The $15,000 award, one of the nation's largest and most competitive art awards, helps outstanding graduating college seniors establish their artistic practice. More than 100 students from 70 universities applied.

"When I heard I won, I didn't believe it at first," said Bogan, who graduated from Eastern Michigan in April 2011 with a degree in jewelry/metalsmith. "Then I started running around the apartment with my roommate, giving a primordial scream."

Ryan seems to have wisdom beyond his years and the potential of being a noteworthy artist, said Gretchen Otto, professor of art, who nominated him, and is an expert metalsmith.

"This is a special honor. Ryan competed against more than one hundred other applicants, many from art schools with national reputations," she said. "His work is strong with a balance between content and craftsmanship. I knew he had a chance for the competition. It's a tribute to EMU's art department to have students work at such a high level of competency."

Although Bogan has always been interested in art, he admits it took time to decide on his specialty.

"I like miniature things and I'm fascinated by worthless things, things that people think are trash," he said. "I can't draw and I tried ceramics. I then had an eye opening moment in Dr. Otto's class. I had fought against things until I found this process and style. My whole work is based on found objects."

Among his works of art are:

  • Minks- those furry animals in real life - fashioned out of copper with beaded hands and bodies fashioned from curlers
  • A collared necklace, inspired by Egyptian art, that features test tubes filled with bright red coral, and porcupine hair and quills from what he describes as road kill
  • Clock parts with pieces of wood and vials designed to be tactile examples of time
  • Glass, brass beads and parts from a Smith Corona electric typewriter form a 30"x 7" piece called Lorraine, in honor of his mother, and
  • A piece, "Ultimate Sacrifice," submitted to the Windgate Fellowship, is made of walnut, aluminum, fly specimens, test tubes, copper, steel pins, a bell jar, brass pins, nickel, and paper among other items.

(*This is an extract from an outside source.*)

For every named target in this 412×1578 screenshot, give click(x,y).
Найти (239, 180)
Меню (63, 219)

"Ryan transforms garbage into intricate and beautifully constructed works dealing with religion, community and family," said Otto, who helped him prepare for the fellowship competition.

"My work, "Ultimate Sacrifice" was inspired by my baptism (into the Lutheran church), where I was able to join many faiths together ..." Bogan said. "It was a year of reflection of who I was and where I came from. I wanted there to be a different view on an important event to many, but also be relatable to different faiths."

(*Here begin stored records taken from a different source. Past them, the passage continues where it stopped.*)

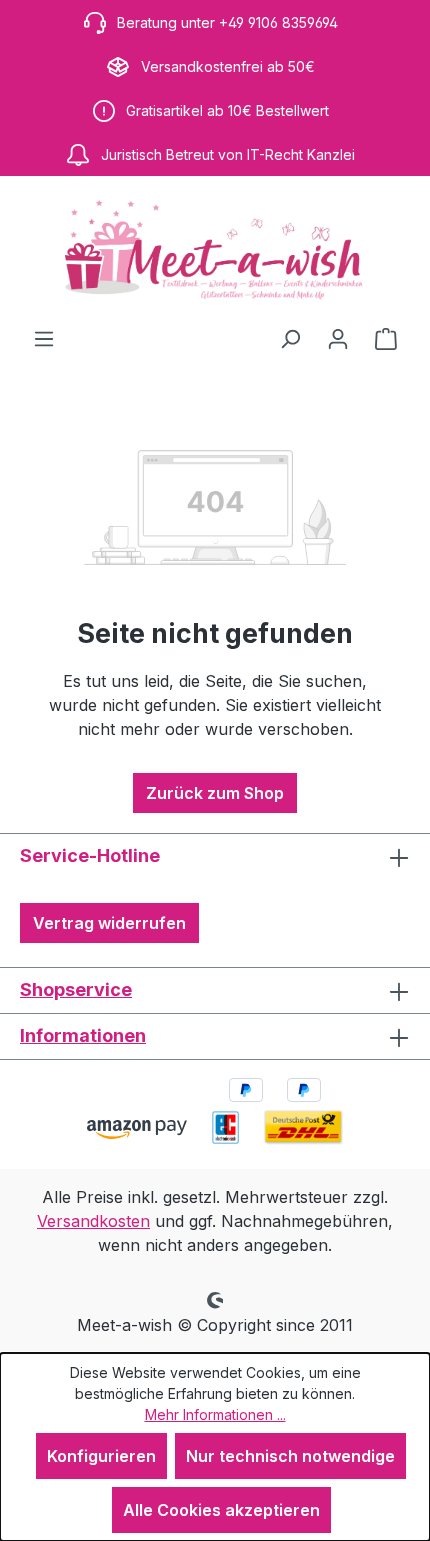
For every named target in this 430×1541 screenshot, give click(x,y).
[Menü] (44, 338)
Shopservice (76, 989)
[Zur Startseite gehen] (215, 251)
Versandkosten (93, 1221)
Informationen (83, 1035)
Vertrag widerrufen (109, 923)
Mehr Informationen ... (215, 1414)
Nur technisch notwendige (290, 1456)
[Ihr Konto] (338, 338)
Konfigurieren (101, 1456)
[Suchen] (290, 338)
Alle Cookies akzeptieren (221, 1510)
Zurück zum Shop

One of Bogan's pieces earned first place in Eastern Michigan's 2010 Undergraduate Juried Exhibition, and he presented his work at EMU's prestigious 2011 Undergraduate Symposium, which features scholarly research and creative activities by undergraduate students.

When he's not fashioning art pieces or digging through dumpsters, Bogan enjoys volunteering at Elwell Elementary School in Belleville, showing children there is "more to art than dead 19th century white men, where their work goes to two extremes -either idealized or crazy modern art." 

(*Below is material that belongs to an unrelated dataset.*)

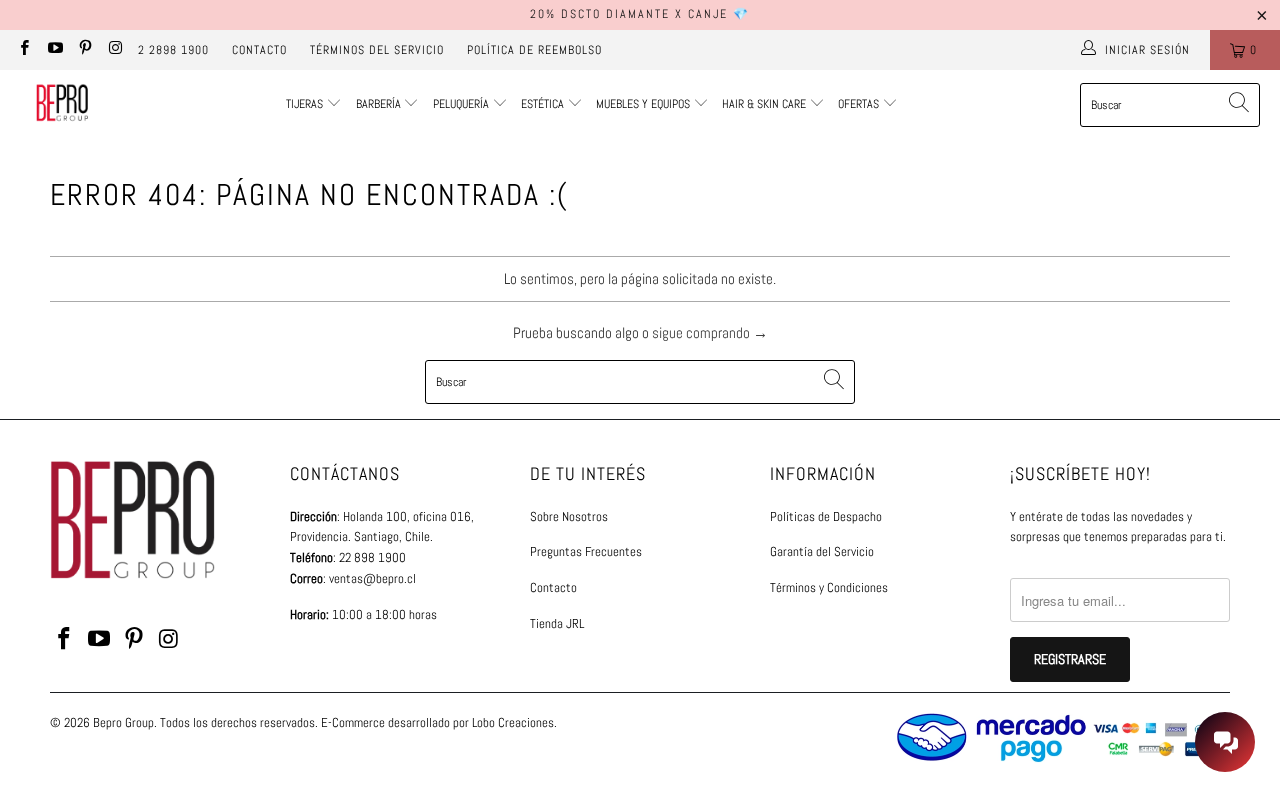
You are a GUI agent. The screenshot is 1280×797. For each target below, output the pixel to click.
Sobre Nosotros (569, 516)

"A lot of it is ignored," he said. "Art tells a story. It's an expression of yourself and you can give viewers a positive expression. Kids can then see how to relate to art more than buying it at Michael's (a craft chain)."

Bogan, who currently lives in Ypsilanti, plans to use his award to buy tools needed to set up a functioning studio, and to attend several workshops in Maine and Ireland. He and his friends also dream of establishing an Ypsilanti network of artists as a way of pooling resources.